Por Germán D' Jesús Cerrada
Cuatro años después de la aventura en Uruguay, la Copa del Mundo llegó a Europa por primera vez, pero en un ambiente sumamente tenso.
El dictador Benito Mussolini vio en el torneo la oportunidad perfecta para vender al mundo la supuesta grandeza del fascismo italiano, dejando claro que el único resultado aceptable para los locales era levantar el trofeo.
El segundo Mundial de la historia quedó marcado por la presión extrema y la geopolítica:
Vencer o Morir: No era una metáfora. Antes de la final contra Checoslovaquia, los jugadores de la selección italiana recibieron un telegrama del propio Mussolini con un mensaje corto y contundente: "Vencer o morir".
El arquero Luis Monti (quien ya había jugado la final de 1930 con Argentina) confesó años después: "En Uruguay me querían matar si ganaba, en Italia me querían matar si perdía".

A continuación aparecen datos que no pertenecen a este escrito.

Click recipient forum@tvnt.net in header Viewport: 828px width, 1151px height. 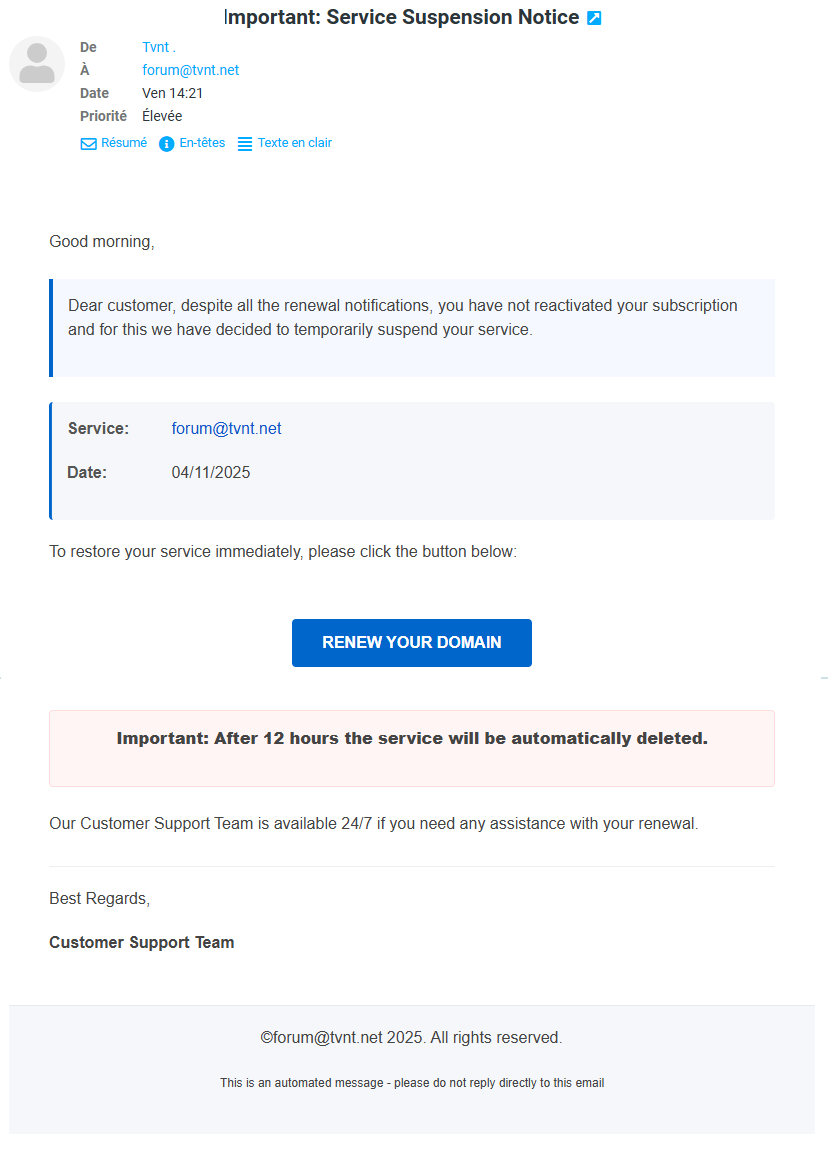pos(190,70)
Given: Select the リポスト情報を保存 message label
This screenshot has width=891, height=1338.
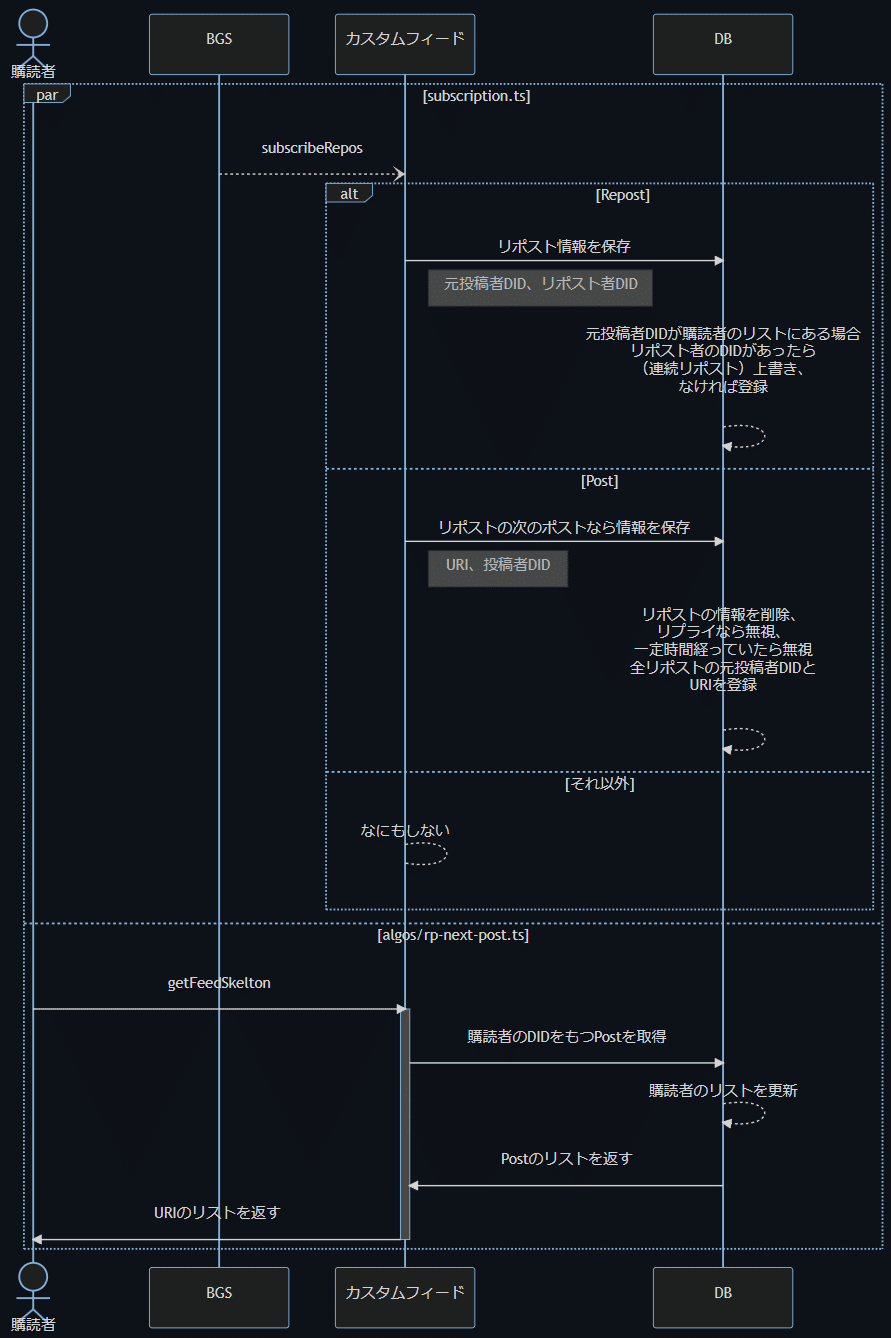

Arbitrajes bajo sospecha: La influencia del régimen sobre los árbitros fue escandalosa.
En semifinales contra la legendaria Austria (el Wunderteam), el árbitro Ivan Eklind cabeceó él mismo un centro austriaco para despejar el balón y ayudar a los defensores italianos.
Al día siguiente, Mussolini invitó a ese mismo árbitro a cenar para "felicitarlo", y casualmente fue el designado para pitar la gran final.
Nacionalizaciones exprés: Para asegurar el triunfo, Italia recurrió a los oriundi (jugadores sudamericanos de ascendencia italiana).
Nacionalizaron a contrarreloj a cuatro argentinos (Monti, Guaita, Demaría y Orsi) y a un brasileño (Guarisi), piezas clave para que la Azzurra terminara coronándose campeona al ganar la final 2-1 en la prórroga.
El Dato Curioso: Este fue el único Mundial en el que el país campeón defensor (Uruguay) se negó a participar. Lo hicieron como protesta y cobro de factura, ya que la mayoría de los países europeos no habían querido viajar a Sudamérica cuatro años antes.
Fútbol bajo presión: El cartel oficial del torneo y la selección de Italia realizando el saludo obligatorio en la cancha; postales de un Mundial donde el deporte quedó sometido a la propaganda y la exigencia política del régimen.